By its terms this clause of the Constitution provides that "no state " shall pass the laws in question. It does not, therefore, restrict the power of the United States government.1 If in the exercise of its authority, the United States passes an act otherwise constitutional which impairs the obligation of contracts, such act is not on that account objectionable. Thus a federal bankrupt act which discharges debts existing before its passage,2 an act affecting the medium of payment of past debts,3 or an act regulating interstate commerce, which avoids preexisting contracts,4 are each valid. Whether this clause applies to territories or the District of Columbia is a question still in doubt.5 On the one hand, it seems that Congress, having itself power to pass laws impairing the obligation of contracts and having power to create territorial governments instead of legislating for the territories directly, could bestow such power upon the territory if it pleased. On the other hand, it seems absurd to hold that a territory has in this regard greater power than a state. This clause undoubtedly applies to the states of the union while members of the union,6 even if they are actually in a state of rebellion,7 but it does nut apply to the states of the union before the formation of the union,8 nor to independent states before their admission to the union.9 It also applies to public corporations such as municipalities created by the states for governmental purposes.10 This clause has no application to foreign governments. If their laws determine the validity of a contract upon which an action is brought in our courts,11 effect must be given even to statutes which impair the obligation of contracts. Thus an act of the Parliament of Canada12 is not made invalid by this clause of the Federal Constitution.

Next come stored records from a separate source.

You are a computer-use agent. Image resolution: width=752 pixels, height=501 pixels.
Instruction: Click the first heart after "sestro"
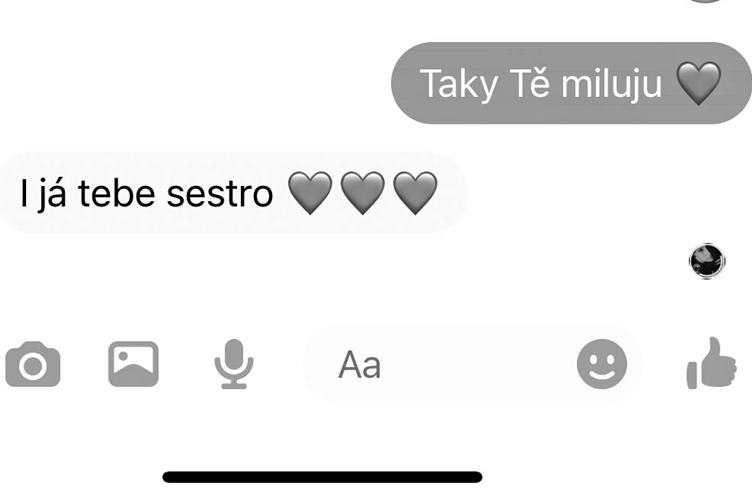tap(310, 193)
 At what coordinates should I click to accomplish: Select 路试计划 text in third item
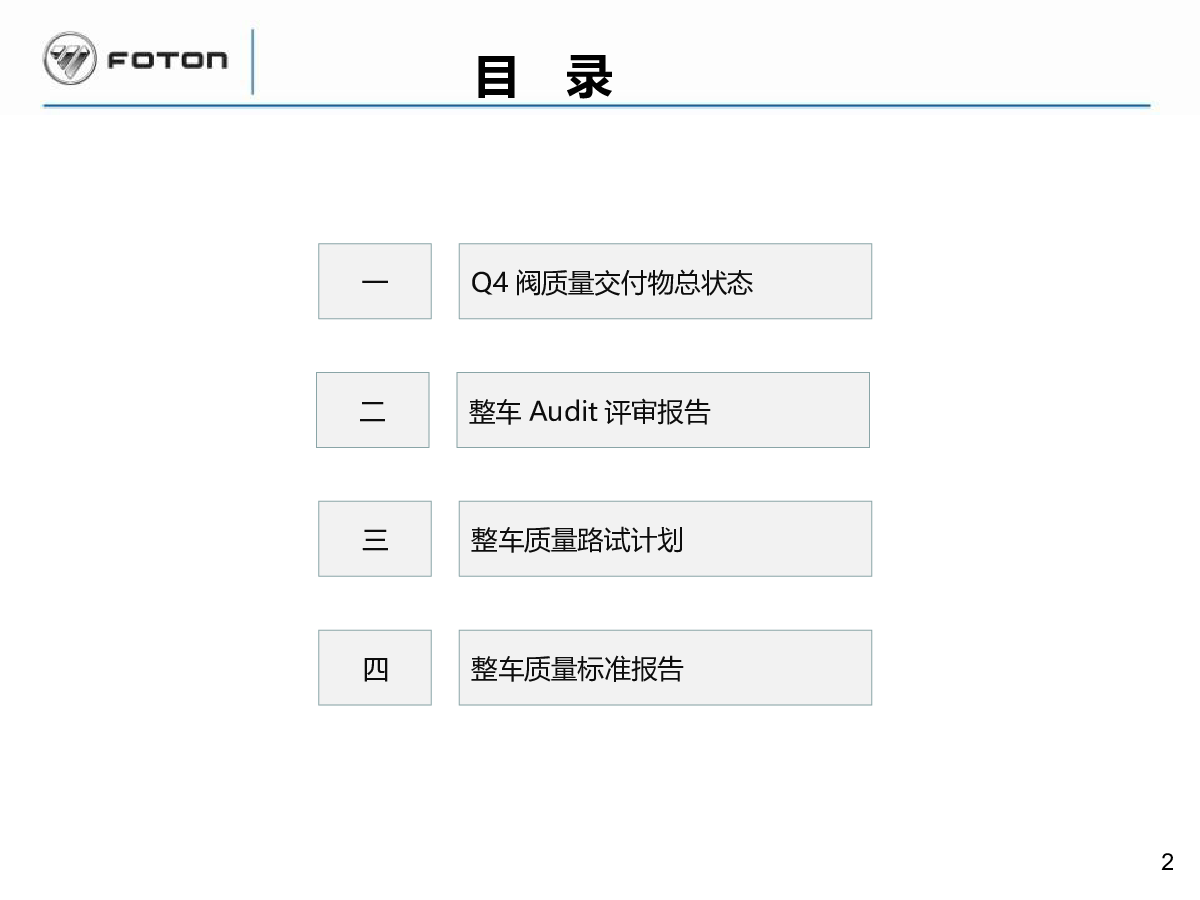pos(630,540)
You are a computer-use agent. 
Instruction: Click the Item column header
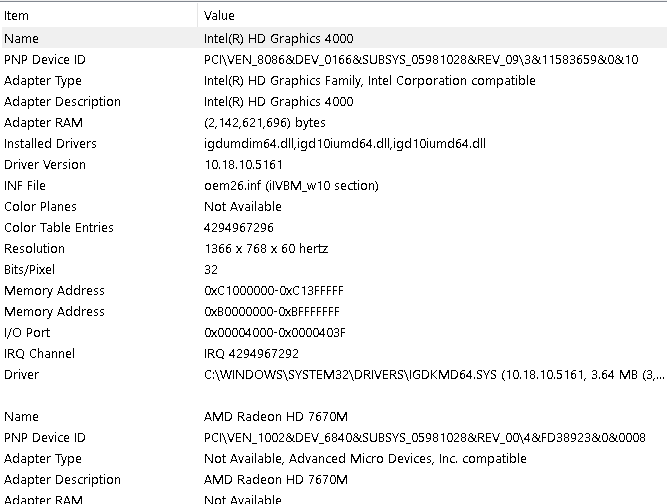(99, 16)
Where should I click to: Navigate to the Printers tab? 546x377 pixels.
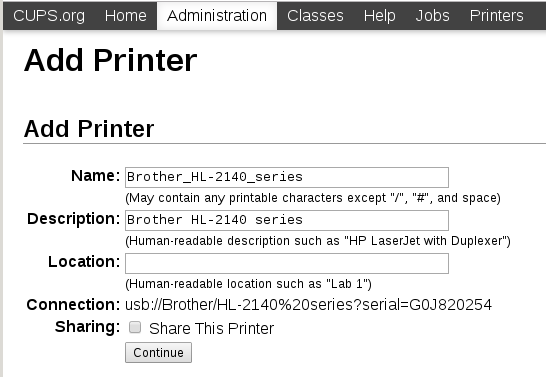(497, 16)
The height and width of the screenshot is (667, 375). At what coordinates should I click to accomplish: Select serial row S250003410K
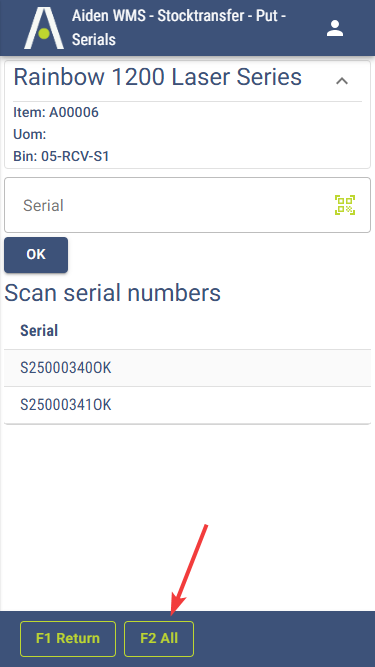click(188, 405)
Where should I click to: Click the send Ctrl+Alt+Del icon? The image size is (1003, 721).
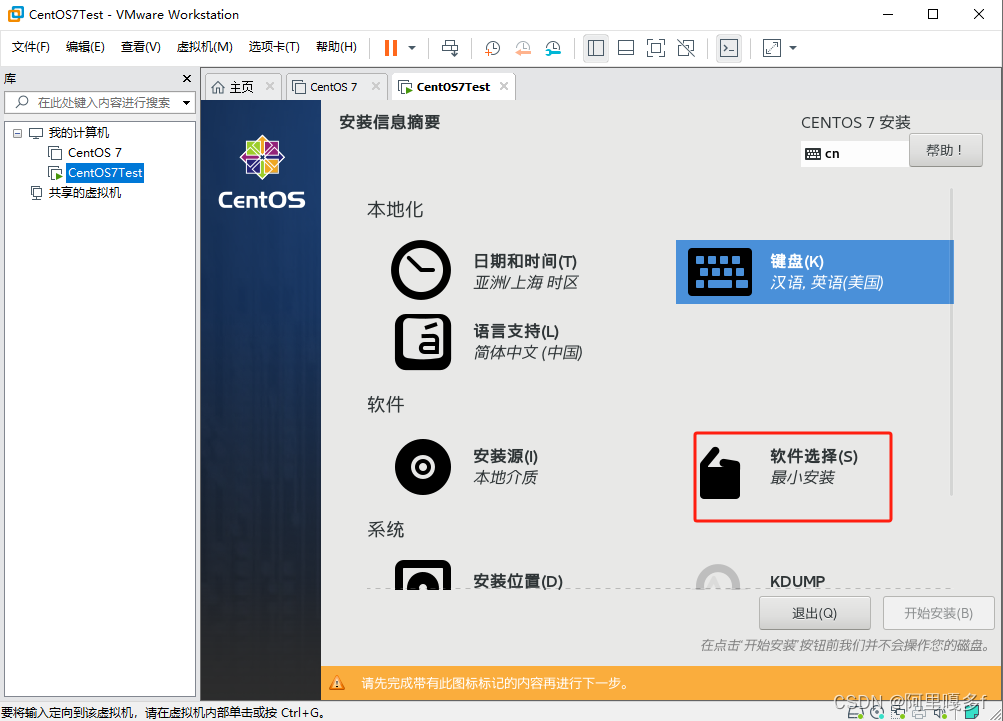point(449,47)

1 Juilliard v. Greenman, 110 TJ. S. 421; Legal Tender Cases, 12 Wall. (U. S.) 457; Evsns-Snider-Buel Co. V. McFadden, 105 Fed. 293; 44 C. C. A. 494; 58 L. R- A. 900; Ansley v. Ainsworth. - Ind. Ter. - ; 69 S. W. 884; Hopkins v. Jones, 22 Ind. 310; Fitzgerald v. Ry., 63 Vt. 169; 13 L. R. A. 70; 22 Atl. 76.
2 In re Herrman. 106 Fed. 987; 46 C. C. A. 77; affirming 102 Fed. 753; Loud v. Pierce, 25 Me. 233; Cutter v. Folsom, 17 N. H. 139.

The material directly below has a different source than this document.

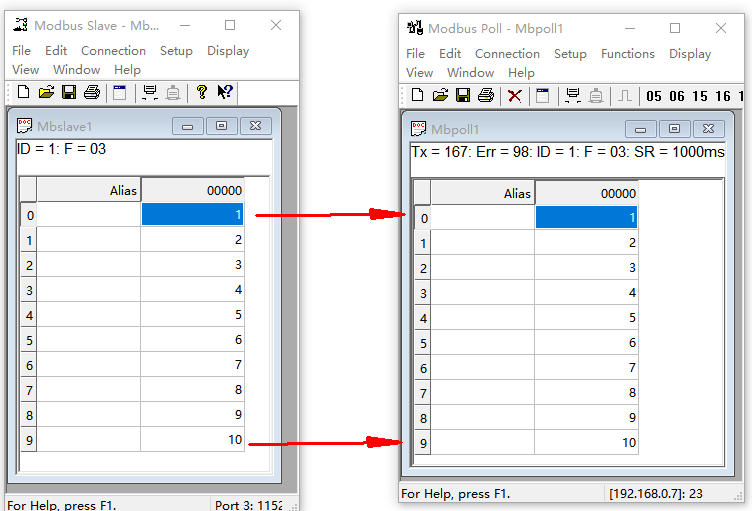Open the Display menu in Modbus Poll

pyautogui.click(x=690, y=54)
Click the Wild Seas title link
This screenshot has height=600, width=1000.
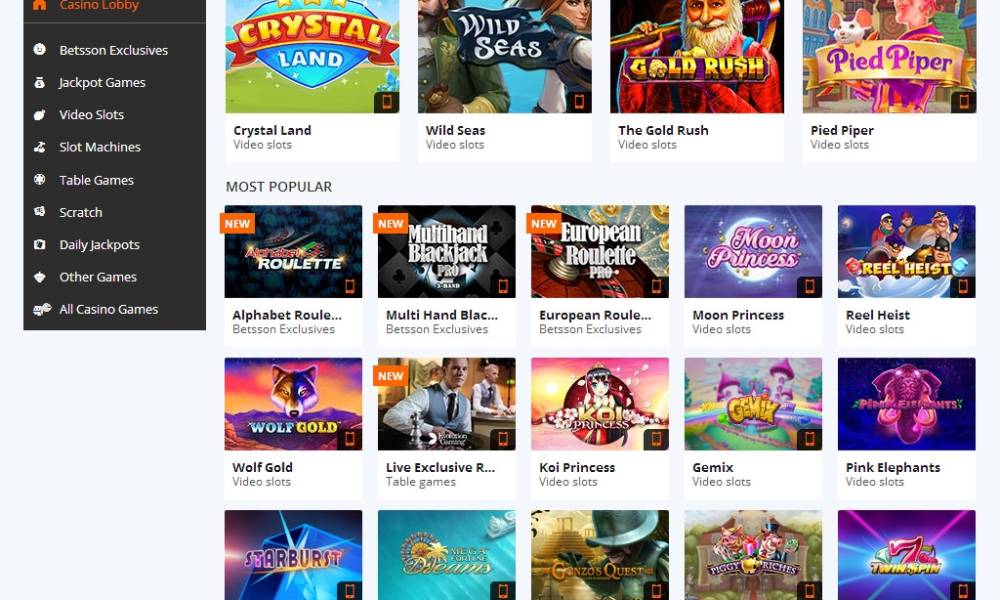[455, 130]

3 Legal Tender Cases, 12 Wall. (U. S.) 457.
4 Fitzgerald v. Ry., 63 Vt. 169; 13 L. R. A. 70; 22 Atl. 76.
5 Thus in Hanford v. Davies, 163 U. S. 273, the court held that "even if it were assumed that the constitutional provision in question applied to the legislative enactments of a territory," the judgment of a territorial court was not a " law" in this sense.
6 Los Angeles v. Water Co., 177 U. S. 558; Houston, etc.. Ry v. Texas, 170 U. S. 243: Mobile, etc., R. R. v. Tennessee, 153 U. S. 486; Bier v. MeGehee, 148 U. S. 137.